### [Working data]

====

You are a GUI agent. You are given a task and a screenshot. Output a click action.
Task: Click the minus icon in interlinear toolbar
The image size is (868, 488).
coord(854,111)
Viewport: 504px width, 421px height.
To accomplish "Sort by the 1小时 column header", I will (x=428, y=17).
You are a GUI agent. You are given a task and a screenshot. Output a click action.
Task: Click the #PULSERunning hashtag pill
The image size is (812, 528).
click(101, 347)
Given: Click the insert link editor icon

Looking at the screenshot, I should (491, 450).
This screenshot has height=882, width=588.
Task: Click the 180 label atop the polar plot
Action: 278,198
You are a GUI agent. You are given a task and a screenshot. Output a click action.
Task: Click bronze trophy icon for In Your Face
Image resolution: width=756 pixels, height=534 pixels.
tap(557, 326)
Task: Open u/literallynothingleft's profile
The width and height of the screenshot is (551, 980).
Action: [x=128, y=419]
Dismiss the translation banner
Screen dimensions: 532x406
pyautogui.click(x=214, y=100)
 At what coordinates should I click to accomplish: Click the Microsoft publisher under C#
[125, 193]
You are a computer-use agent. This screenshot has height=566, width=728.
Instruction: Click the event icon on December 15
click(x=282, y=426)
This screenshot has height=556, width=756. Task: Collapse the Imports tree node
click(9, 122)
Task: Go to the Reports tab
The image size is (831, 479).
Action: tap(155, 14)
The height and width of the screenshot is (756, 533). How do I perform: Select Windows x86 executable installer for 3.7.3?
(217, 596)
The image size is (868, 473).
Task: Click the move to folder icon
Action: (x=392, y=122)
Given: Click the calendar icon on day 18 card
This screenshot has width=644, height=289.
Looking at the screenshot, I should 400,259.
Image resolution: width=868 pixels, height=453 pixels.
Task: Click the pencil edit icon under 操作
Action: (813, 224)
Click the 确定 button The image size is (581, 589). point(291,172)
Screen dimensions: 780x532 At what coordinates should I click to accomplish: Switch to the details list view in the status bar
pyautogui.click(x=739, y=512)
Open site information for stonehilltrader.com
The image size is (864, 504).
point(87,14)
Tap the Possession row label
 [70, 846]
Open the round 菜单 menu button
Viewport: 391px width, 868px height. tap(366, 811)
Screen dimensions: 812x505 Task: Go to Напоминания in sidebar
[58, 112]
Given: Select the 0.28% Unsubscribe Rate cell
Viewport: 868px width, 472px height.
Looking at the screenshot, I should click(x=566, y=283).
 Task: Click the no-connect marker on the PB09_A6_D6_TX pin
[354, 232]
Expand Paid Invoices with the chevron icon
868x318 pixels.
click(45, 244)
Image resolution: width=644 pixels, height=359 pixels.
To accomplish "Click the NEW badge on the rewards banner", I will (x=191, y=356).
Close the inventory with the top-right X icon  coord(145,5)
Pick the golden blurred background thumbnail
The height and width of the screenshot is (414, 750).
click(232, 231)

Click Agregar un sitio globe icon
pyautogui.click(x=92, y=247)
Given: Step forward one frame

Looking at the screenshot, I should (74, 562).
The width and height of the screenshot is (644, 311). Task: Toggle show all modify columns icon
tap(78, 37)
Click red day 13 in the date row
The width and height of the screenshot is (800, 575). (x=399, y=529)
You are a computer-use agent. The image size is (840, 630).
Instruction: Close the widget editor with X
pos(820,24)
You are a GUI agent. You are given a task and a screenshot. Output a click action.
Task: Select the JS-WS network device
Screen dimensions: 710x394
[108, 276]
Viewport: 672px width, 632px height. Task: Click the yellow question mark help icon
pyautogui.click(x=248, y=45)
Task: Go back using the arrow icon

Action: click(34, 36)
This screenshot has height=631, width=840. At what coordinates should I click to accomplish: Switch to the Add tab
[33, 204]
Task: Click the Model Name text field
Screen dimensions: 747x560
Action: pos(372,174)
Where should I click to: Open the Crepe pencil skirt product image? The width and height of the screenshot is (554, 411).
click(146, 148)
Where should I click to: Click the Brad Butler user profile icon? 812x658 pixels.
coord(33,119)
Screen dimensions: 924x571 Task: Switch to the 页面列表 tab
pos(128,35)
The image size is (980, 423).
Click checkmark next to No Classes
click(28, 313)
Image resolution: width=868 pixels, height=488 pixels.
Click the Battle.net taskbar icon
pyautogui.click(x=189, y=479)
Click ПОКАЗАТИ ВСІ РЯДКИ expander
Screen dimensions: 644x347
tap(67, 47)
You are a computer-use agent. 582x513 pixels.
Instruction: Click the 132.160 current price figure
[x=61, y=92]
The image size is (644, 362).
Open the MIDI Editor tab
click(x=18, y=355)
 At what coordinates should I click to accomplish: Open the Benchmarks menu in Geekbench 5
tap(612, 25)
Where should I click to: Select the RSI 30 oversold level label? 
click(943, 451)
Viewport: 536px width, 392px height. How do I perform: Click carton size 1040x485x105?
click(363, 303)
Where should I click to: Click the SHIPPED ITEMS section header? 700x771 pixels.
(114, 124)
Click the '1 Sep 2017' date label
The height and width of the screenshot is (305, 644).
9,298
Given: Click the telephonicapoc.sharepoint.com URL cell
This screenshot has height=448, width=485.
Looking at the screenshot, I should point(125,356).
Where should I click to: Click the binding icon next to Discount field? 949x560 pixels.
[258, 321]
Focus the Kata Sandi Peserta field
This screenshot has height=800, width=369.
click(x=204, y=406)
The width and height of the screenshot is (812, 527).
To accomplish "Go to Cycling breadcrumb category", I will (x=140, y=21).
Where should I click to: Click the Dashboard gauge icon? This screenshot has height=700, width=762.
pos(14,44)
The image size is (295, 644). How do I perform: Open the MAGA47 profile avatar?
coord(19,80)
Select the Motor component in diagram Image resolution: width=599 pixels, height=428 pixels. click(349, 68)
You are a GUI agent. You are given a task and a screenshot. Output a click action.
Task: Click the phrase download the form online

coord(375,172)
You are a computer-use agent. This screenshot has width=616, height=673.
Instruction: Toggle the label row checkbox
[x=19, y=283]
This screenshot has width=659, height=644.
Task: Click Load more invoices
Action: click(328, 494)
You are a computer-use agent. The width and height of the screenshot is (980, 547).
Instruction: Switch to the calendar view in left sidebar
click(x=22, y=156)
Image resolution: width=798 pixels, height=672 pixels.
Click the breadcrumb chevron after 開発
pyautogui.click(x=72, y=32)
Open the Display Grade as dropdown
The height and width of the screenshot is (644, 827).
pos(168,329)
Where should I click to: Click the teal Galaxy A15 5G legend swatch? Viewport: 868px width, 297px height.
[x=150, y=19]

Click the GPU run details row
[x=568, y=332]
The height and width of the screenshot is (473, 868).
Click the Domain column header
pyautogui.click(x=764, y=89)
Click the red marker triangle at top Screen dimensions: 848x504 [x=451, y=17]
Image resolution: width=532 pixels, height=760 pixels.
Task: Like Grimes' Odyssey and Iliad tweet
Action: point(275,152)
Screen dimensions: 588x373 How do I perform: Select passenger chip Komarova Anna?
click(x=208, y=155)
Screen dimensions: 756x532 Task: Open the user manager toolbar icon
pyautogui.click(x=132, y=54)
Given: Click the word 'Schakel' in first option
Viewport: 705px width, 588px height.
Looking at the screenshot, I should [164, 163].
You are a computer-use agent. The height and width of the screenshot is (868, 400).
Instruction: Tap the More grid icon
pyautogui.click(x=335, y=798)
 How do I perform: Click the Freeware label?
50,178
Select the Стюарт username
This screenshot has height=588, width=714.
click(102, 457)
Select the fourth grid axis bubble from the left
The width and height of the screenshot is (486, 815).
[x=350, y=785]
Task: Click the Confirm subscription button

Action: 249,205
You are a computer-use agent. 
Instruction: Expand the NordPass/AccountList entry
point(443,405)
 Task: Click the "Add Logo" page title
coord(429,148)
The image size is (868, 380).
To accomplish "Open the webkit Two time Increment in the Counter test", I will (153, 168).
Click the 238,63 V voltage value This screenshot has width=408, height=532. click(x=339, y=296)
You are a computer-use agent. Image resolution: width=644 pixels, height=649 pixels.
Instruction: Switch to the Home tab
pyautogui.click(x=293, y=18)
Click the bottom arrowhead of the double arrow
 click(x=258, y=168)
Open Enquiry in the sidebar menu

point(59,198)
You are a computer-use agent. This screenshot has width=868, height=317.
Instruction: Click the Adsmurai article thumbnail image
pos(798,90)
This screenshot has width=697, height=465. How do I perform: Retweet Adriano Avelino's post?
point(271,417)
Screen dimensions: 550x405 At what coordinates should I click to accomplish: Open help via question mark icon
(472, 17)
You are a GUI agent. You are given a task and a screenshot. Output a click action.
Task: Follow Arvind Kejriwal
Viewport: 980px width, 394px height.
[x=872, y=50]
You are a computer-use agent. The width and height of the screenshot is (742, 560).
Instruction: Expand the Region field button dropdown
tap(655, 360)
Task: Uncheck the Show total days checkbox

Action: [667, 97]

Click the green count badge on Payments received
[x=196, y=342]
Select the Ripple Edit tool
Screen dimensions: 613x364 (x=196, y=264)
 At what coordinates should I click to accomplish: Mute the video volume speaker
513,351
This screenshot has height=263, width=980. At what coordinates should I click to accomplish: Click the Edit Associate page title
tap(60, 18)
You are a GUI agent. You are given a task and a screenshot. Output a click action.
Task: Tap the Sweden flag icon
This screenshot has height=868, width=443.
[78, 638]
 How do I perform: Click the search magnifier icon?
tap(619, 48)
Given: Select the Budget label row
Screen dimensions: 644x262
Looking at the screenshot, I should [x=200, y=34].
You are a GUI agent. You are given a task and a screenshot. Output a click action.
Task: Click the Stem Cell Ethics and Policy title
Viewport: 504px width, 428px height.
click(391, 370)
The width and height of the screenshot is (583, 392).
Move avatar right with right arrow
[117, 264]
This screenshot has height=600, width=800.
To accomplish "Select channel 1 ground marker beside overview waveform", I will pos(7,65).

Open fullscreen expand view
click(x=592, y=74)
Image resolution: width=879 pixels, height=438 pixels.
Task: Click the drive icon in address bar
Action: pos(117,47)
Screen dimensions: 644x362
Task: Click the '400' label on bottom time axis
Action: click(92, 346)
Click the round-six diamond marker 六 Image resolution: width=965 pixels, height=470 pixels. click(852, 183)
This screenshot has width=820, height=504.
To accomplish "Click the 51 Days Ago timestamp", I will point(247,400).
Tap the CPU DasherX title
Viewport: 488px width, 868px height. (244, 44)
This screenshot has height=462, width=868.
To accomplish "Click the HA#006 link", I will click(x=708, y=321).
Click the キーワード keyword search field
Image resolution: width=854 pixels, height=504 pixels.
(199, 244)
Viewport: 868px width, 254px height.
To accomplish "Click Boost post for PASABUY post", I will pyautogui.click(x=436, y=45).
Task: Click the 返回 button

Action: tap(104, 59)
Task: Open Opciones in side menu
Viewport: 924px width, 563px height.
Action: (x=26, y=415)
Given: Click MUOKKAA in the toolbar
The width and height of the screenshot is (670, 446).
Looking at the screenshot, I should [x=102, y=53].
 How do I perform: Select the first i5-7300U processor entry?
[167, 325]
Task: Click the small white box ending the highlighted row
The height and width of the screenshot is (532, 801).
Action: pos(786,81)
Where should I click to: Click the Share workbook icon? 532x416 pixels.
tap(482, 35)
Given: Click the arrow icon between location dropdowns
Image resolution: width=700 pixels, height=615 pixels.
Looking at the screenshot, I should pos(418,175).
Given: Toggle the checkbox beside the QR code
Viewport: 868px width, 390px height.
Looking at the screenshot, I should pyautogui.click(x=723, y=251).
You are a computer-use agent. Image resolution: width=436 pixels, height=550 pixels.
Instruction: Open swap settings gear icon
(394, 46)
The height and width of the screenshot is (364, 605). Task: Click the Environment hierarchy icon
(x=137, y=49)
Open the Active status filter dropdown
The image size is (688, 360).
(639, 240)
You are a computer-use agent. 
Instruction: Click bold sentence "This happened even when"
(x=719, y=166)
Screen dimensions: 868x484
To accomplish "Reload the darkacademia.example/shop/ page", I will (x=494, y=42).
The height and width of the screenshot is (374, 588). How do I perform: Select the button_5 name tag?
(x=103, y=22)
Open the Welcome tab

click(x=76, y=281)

====

### [The problem]
All lines with the word "banner" need to be copied from the data above.

### [Answer space]
Dismiss the translation banner
To accomplish "Click the NEW badge on the rewards banner", I will (x=191, y=356).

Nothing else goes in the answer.